GIVEN REQUEST:
Rewrite the rows below, replacing every occurrence of "Tu nombre en" with "Tu nombre escrito en" and leaving everything else unchanged. Omit the pictures from your answer.

PROVIDED ENTRIES:
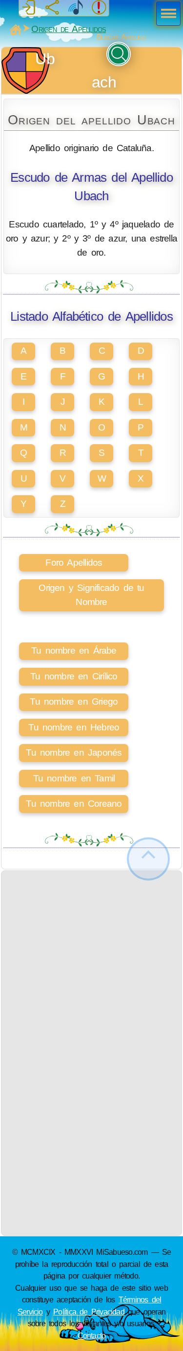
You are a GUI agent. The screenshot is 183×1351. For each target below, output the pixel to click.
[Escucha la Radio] (75, 8)
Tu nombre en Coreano (74, 803)
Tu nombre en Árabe (74, 650)
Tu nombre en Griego (74, 701)
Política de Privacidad (88, 1311)
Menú (165, 14)
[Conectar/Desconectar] (29, 8)
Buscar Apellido (121, 37)
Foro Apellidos (73, 562)
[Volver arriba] (148, 859)
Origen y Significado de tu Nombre (91, 595)
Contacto (92, 1335)
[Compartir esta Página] (52, 8)
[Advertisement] (91, 962)
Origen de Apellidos (68, 29)
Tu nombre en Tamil (74, 778)
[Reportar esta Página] (99, 8)
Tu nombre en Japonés (74, 752)
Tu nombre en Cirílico (73, 676)
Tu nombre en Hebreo (73, 727)
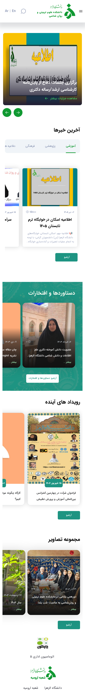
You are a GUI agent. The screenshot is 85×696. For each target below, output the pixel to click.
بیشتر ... (67, 362)
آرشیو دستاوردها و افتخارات (43, 378)
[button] (18, 112)
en (14, 11)
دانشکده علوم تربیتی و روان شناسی (49, 14)
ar (6, 11)
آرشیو (66, 257)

ANSWER:
You are a GUI agent. The screenshot is 183×1351. For each target below, output the pixel to click.
[Escucha la Radio] (75, 8)
Tu nombre escrito en Coreano (74, 803)
Tu nombre escrito en Árabe (74, 650)
Tu nombre escrito en Griego (74, 701)
Política de Privacidad (88, 1311)
Menú (165, 14)
[Conectar/Desconectar] (29, 8)
Buscar Apellido (121, 37)
Foro Apellidos (73, 562)
[Volver arriba] (148, 859)
Origen y Significado de tu Nombre (91, 595)
Contacto (92, 1335)
[Compartir esta Página] (52, 8)
[Advertisement] (91, 962)
Origen de Apellidos (68, 29)
Tu nombre escrito en Tamil (74, 778)
[Reportar esta Página] (99, 8)
Tu nombre escrito en Japonés (74, 752)
Tu nombre escrito en Cirílico (73, 676)
Tu nombre escrito en Hebreo (73, 727)
You are a GUI agent. The screenshot is 85×696. For each target below, output the pixel to click.
بیشتر ... (67, 362)
آرشیو دستاوردها و افتخارات (43, 378)
[button] (18, 112)
en (14, 11)
دانشکده علوم تربیتی و روان شناسی (49, 14)
ar (6, 11)
آرشیو (66, 257)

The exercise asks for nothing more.